Yesterday we posted a missive from MNB reader Craig Espelien on the subject of "externalities," which he defined as "when one party produces something that creates a problem and another group (too often the consumer or the taxpayer) has to deal with the problem at a later date." The posting was in response to - and in support of - an article that we featured on MNB about the importance of adjusting capitalism's traditional benchmarks to account for new realities.
One MNB reader wrote:
My experience with sustainability initiatives showed that there was significant financial incentives to being more sustainable as well as moral and social benefits. Efforts to reduce any solid waste to leave a production facility was enlightening and a way for local management to engage all employees on a project they could be proud of and incidentally lowered the cost of removing solid waste. There were ways for similar efforts to make a positive impact on climate change and reduce packaging, energy and operating costs across the enterprise. Capitalism can be a driver for reducing carbon footprints across the organization and therefore can support climate change in a positive way.

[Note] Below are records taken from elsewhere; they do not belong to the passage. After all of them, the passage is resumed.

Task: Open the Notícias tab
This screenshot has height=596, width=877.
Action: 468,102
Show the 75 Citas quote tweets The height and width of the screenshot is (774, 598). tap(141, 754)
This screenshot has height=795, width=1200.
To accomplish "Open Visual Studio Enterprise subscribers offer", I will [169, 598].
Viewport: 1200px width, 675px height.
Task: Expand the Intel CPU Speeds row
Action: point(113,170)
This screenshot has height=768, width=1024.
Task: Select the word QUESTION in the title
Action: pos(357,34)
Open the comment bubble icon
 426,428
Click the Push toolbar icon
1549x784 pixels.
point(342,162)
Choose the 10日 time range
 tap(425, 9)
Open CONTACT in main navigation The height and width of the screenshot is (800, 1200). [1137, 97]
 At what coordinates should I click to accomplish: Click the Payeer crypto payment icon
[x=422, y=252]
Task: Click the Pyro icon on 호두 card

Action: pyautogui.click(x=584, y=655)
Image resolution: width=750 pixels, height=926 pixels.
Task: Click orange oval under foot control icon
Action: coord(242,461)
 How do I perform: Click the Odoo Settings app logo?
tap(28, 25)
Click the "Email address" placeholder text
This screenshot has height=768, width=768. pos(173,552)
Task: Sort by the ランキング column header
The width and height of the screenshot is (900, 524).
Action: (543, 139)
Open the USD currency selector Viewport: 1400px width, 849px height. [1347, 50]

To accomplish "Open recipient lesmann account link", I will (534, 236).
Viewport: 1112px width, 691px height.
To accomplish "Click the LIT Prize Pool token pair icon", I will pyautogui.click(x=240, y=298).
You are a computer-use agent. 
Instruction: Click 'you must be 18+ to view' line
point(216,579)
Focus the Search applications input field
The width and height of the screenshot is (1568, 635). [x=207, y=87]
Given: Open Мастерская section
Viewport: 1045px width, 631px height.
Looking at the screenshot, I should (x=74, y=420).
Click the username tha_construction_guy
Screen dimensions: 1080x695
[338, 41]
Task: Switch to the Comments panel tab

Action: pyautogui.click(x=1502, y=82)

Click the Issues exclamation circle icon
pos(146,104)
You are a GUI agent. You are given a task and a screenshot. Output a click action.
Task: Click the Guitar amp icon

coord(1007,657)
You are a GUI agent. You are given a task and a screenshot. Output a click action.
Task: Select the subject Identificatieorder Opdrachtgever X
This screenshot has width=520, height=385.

MNB reader Phil Herr wrote:
Kudos to the reader who described the concept so well. When I used to teach PR, I used the example of the T-Shirt purchased for $5.00 at Walmart. While a great bargain for the buyer, I asked about the externalities that enabled WM too charge so little. And these include all the processes in creating the item — fuel, fertilizer, bleach, cheap labor, plus shipping and merchandising. So who pays for the externalities in depleted resources, carbon, pollution and so on? Obviously, we all do, but not directly.
But MNB reader Mike Sommers argued:
I understand Craig's thought that creating compost doesn't solve the issue of rampant food waste. However, his assertion that compost is 'better trash', is in fact, a trash argument. Having experience working on an organic vegetable farm that offers CSA membership, compost is black gold when it comes to harvest yield. Using compost is a good start to regenerating depleted soil caused by conventional farming practices, used to grow commodity crops, under a more is better, get big or get out ag policy. All of which, is trash and contributing to the climate crisis. FDR was correct in saying, 'The nation that destroys its soil destroys itself'.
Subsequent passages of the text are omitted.